Element lookup records
__________
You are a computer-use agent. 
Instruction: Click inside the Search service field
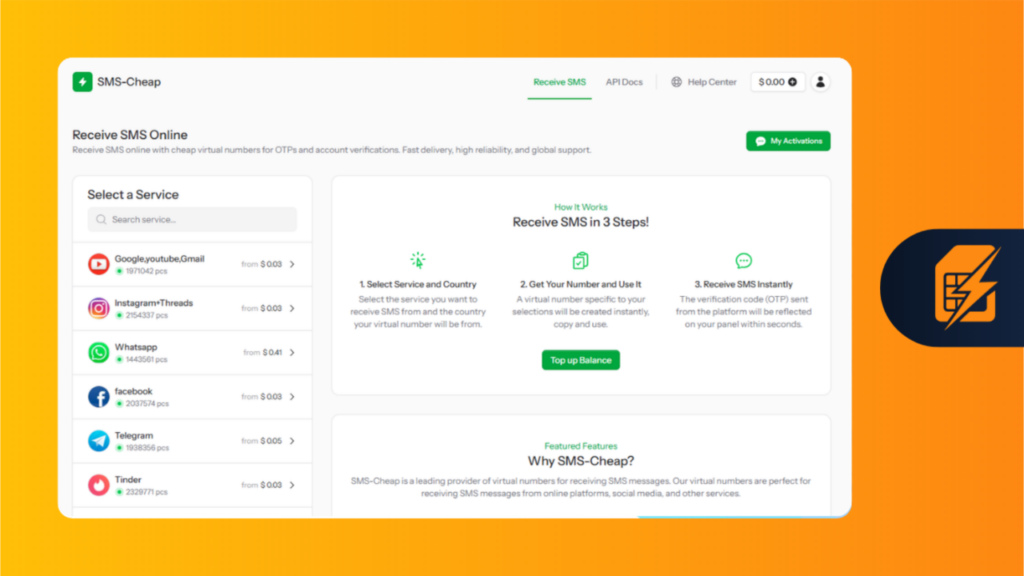click(x=190, y=219)
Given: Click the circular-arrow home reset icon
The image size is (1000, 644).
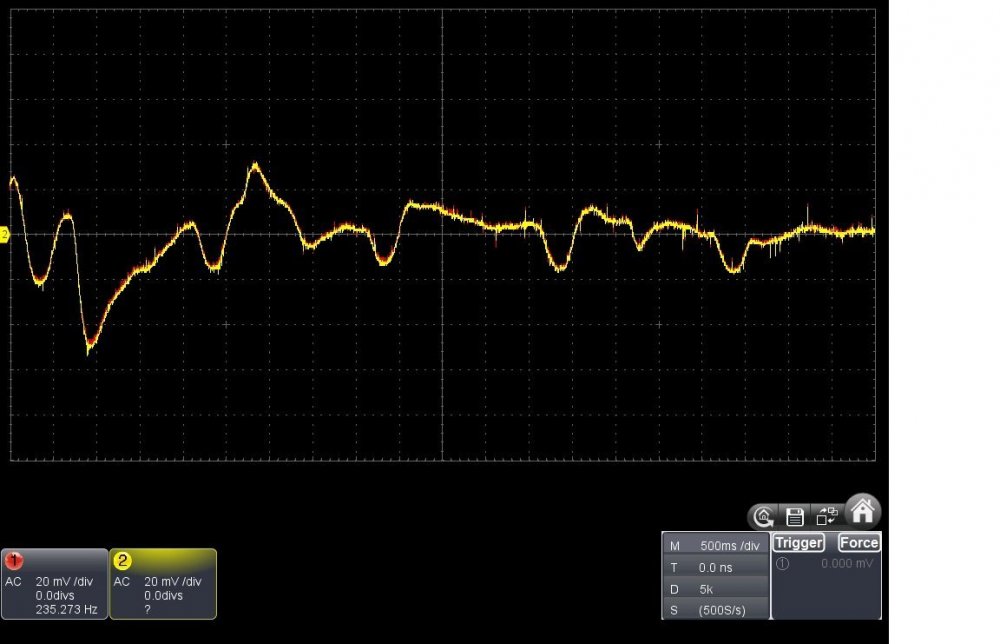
__________
Reproduce every text line of the material above word for word, leaving out the pictures.

You are a computer-use agent. 
Instruction: Click inside the Search service field
click(x=190, y=219)
Given: Click the circular-arrow home reset icon
The image size is (1000, 644).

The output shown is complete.